Hallo Andre,
ich habe mich jetzt 10 Minuten mit IPFS beschäftigt, und mir stellen sich die gleiche Fragen wie immer.
- Wer bezahlt das?
- Wer hat ein Interesse daran, so etwas zu betreiben?
- Wer gewinnt dabei?
Speicherplatz kostet Geld. CPU Leistung kostet Geld. Ein Netzwerk aus IPFS-Nodes muss betrieben werden, es muss seine Daten sicher halten, es muss eine MENGE an Daten durch die Welt pumpen. Wer einen halbwegs leistungsfähigen IPFS-Node betreibt, bezahlt dafür im Monat locker 100 Euro. Oder betreibt ihn als Nebentätigkeit eines Servers, der eigentlich andere Dinge tut. Man könnte auch sagen: er (oder sie oder they) klaut die erforderliche Leistung.
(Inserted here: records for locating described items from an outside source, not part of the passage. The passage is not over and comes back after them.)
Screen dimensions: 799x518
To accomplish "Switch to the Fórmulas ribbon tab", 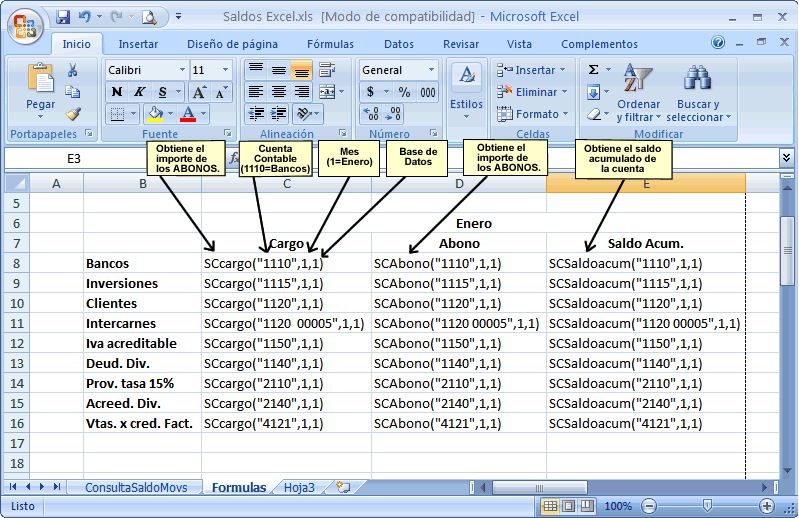I will click(330, 44).
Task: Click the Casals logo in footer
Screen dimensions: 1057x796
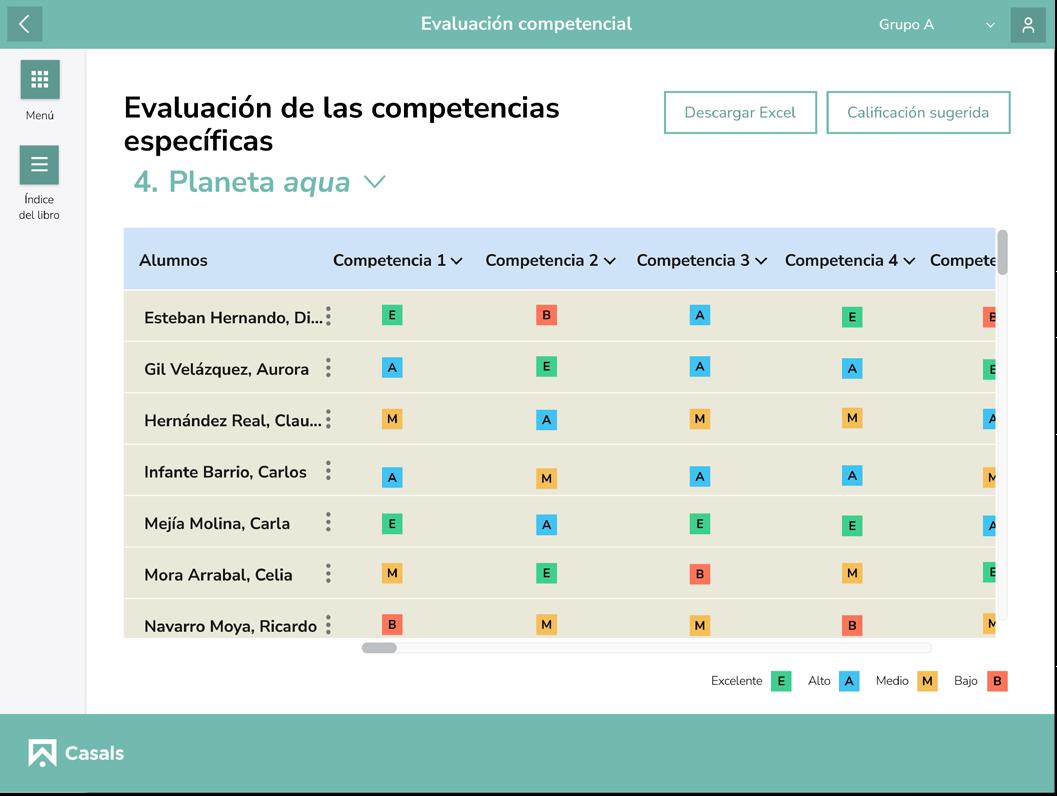Action: pos(76,753)
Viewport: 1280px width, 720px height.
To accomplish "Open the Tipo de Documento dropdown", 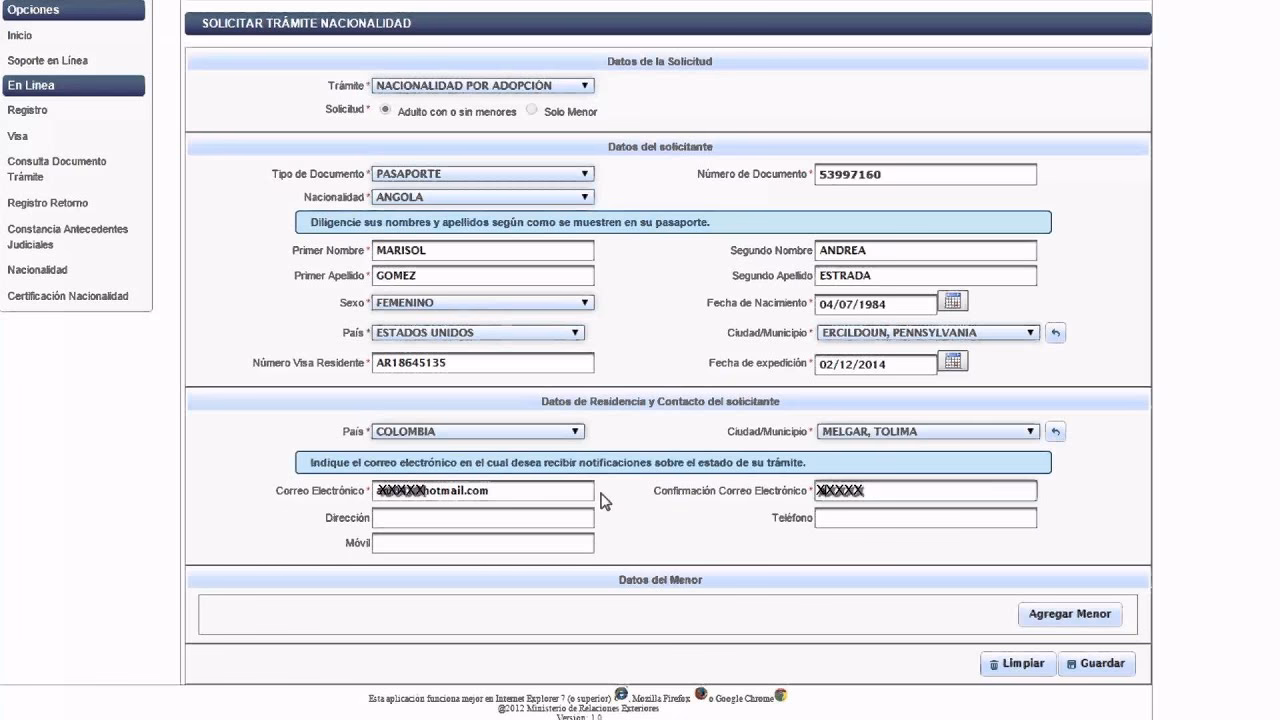I will coord(483,174).
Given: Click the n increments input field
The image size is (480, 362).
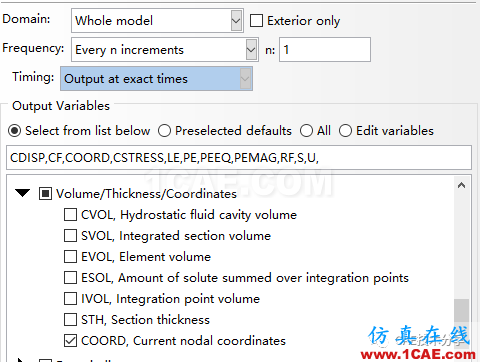Looking at the screenshot, I should click(325, 50).
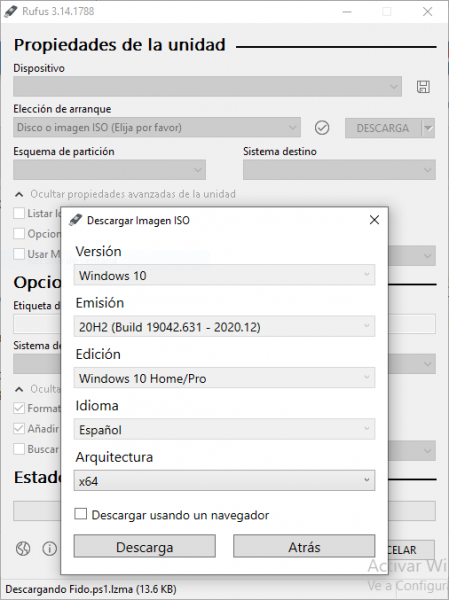Toggle the Listar checkbox

click(19, 213)
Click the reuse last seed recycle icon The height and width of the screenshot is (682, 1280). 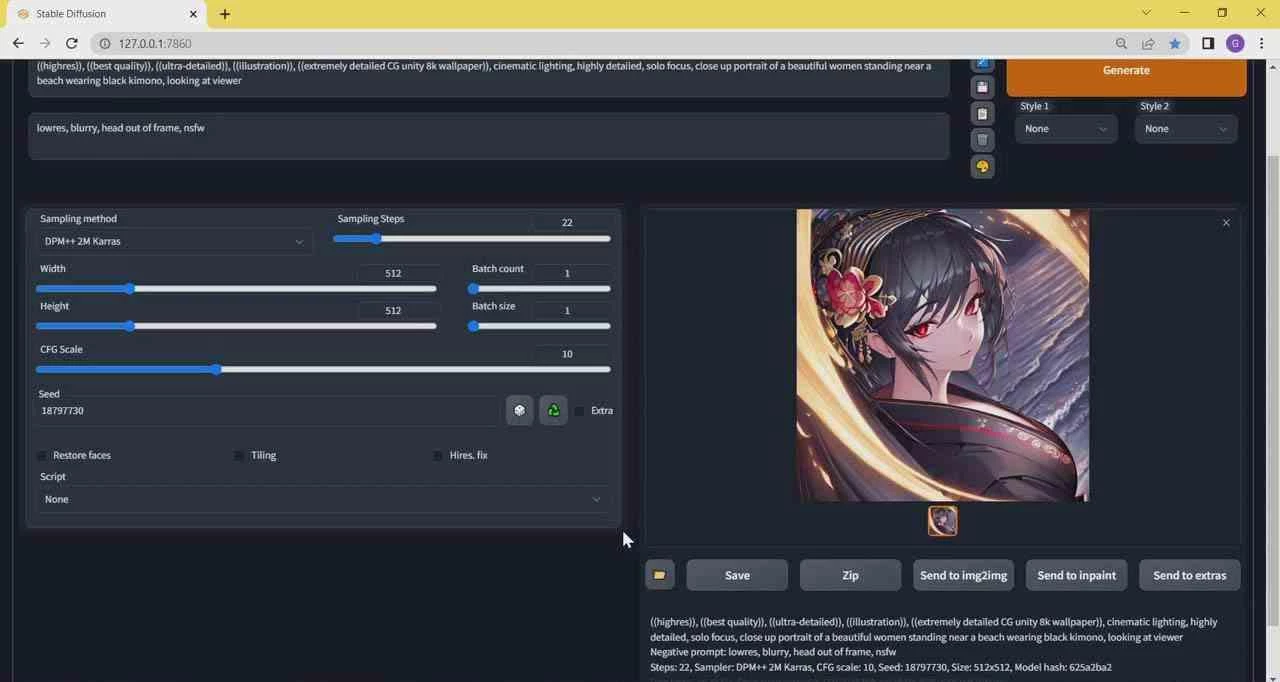tap(553, 410)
Idealismus bringt einen nicht allzuweit bzw. vergeht nach wenigen Jahren. Selfhtml ist da keine Ausnahme, wir sind zwar in der glücklichen Lage, dass wir von Manitu ein sehr preisgünstiges Hosting gespendet bekommen, aber der Idealismus der Autoren hat schwer nachgelassen.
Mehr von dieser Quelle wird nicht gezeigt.